まずは熱湯に油揚げを入れて、軽く茹で油抜きをする。そして醤油、砂糖、水樹の水で作った液の中に入れて、適度に裏返しながら中火で煮詰める。水分がなくなったら出来上がり。鑑定してみる。
油揚げの甘辛煮:レア度8 料理 品質B+
効果:満腹度30%回復、一時間状態異常耐性、魔力20回復
油揚げを甘く調理した料理。油揚げを食べると甘い味が染み出てくる。狐モンスターの大好物。
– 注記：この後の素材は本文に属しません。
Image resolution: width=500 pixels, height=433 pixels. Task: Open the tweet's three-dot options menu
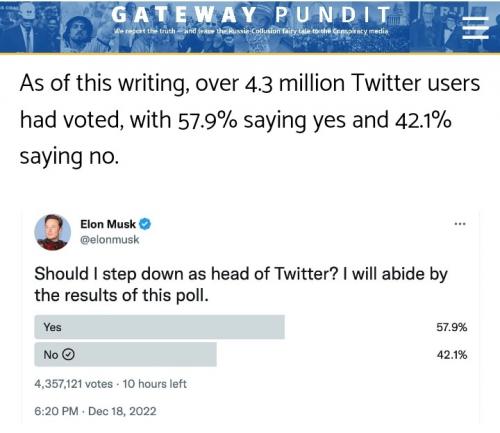(460, 224)
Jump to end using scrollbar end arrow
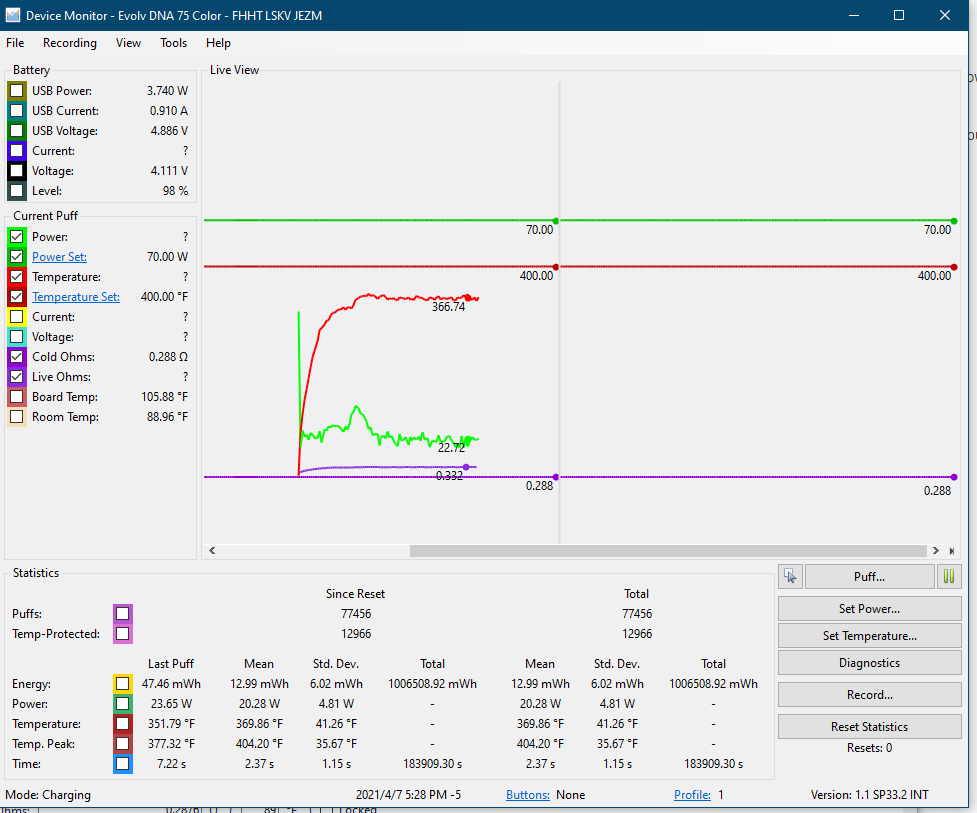977x813 pixels. [950, 551]
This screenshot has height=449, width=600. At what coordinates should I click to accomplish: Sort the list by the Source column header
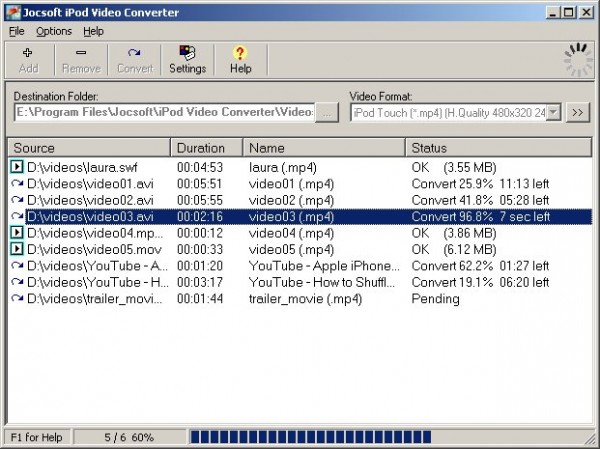(x=88, y=148)
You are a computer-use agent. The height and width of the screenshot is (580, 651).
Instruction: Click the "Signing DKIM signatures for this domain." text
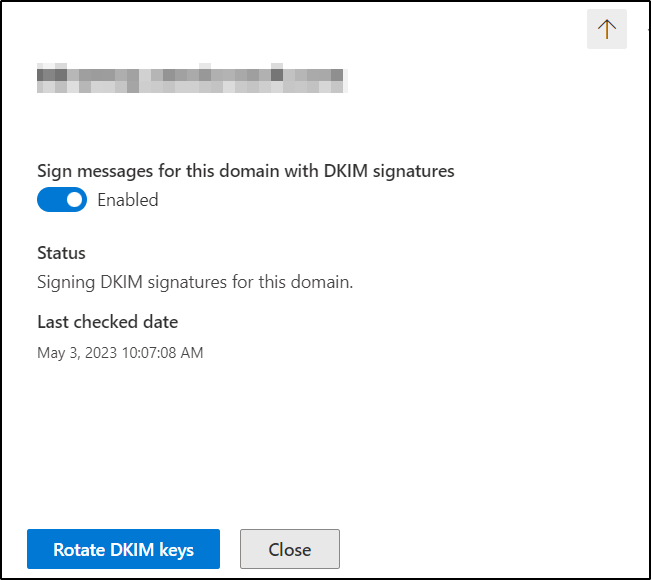tap(195, 282)
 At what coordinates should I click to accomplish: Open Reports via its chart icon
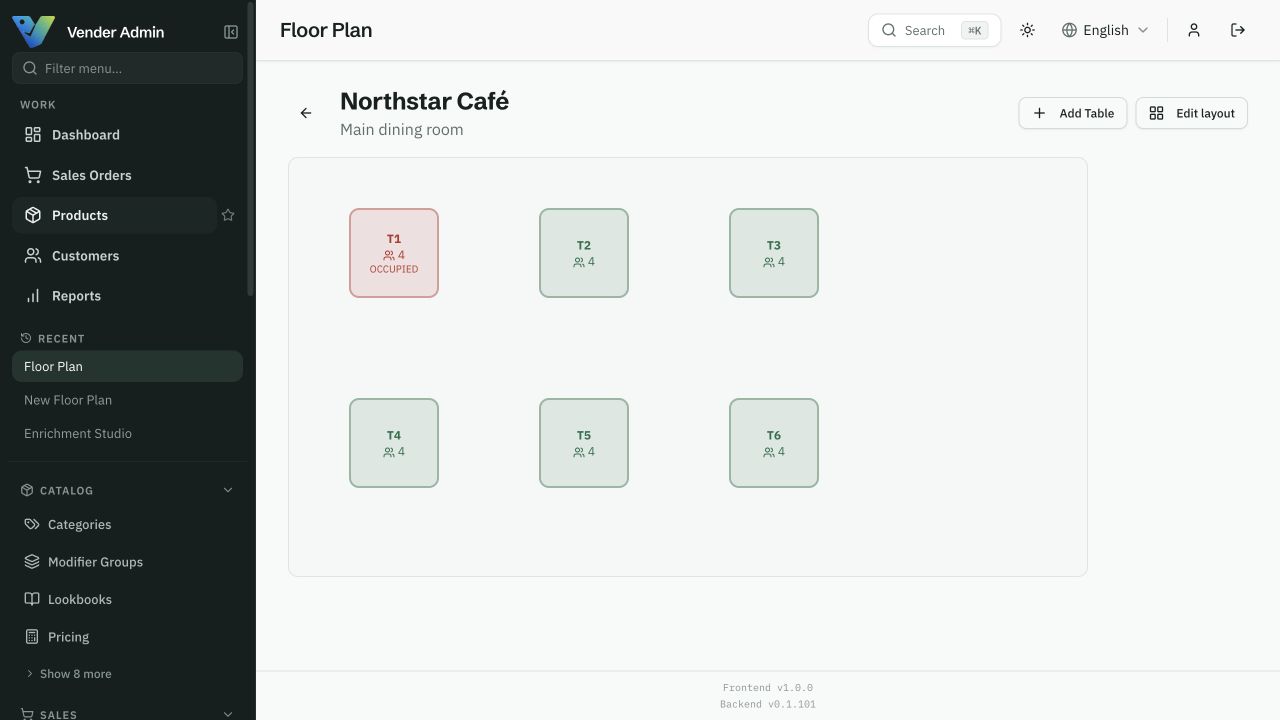coord(33,296)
きつねうどんに使われる油揚げだ。これを作ったら、食べさせないといけないのが三人いる。恋火と和狐、狐子だ。
「「「はむ…ッ!?」」」
尻尾が大変なことになっています。
「お、美味しいです! タクトお兄ちゃん! あたし、これ大好きです!」
だろうね。説明にも書いてあるし、そうだろうと思ったから作ったものだからね。
「これは…反則級やわ~タクトはん」
「もはやこれ以外ご飯はいらないレベルね」
凄い絶賛だな。とりあえず恋火と和狐にレシピを教える。
「毎日作るのはやめてくれよ」
「「…」」
「お返事は?」
「「…」」
笑顔でガード。余程気に入ったんだろうな。
まぁ、作りたくても作れなくなるだろう。大豆はやはり消費が激しいからな。するとイオンが来る。
「タクトさん、雨が降ってきました」
遂にか…するとリープリッヒの従業員やオルレアンベーカリーをしているジャンヌが来た。更にルインさんが来た。おや?ギルドにいるはずだが。
「雨が降ってきてから時空魔法のコミュニケーションが使えなくなっているのよ。メールは出来るんだけどね。直接島に行く予定を伝えに来たわ」
またか…ということはこの雨は普通の雨じゃないわけだな。本当に勘弁してくれ。雨なんて農作物ダイレクトじゃないか。
「あら? この匂いはどこかで知っている気が…」
「きつねうどんに使う油揚げを作ったんですよ」
「あぁ、納得がいったわ」
ルインさんにも味見して貰おうと思ったが、無くなっている。
そこには紙が貼られ、凄い達筆で書かれていた。
『うちが全部頂きどす。空天狐』
何をやっているんだ…あの狐の神様は。
「す、すみません! タクトはん!」
「空天狐様はたぶんあたしたちが食べたの見ていたから…ごめんなさい!」
「和狐や恋火が謝らなくていいよ。しかしこの様子だと直接取りに来たのか?」
「「た、多分…」」
空天狐様、余裕だな…こっちは結構やばい気がしているんだが…その後、みんなに色々な料理を教えるついでに油揚げを作り、一旦ログアウトした。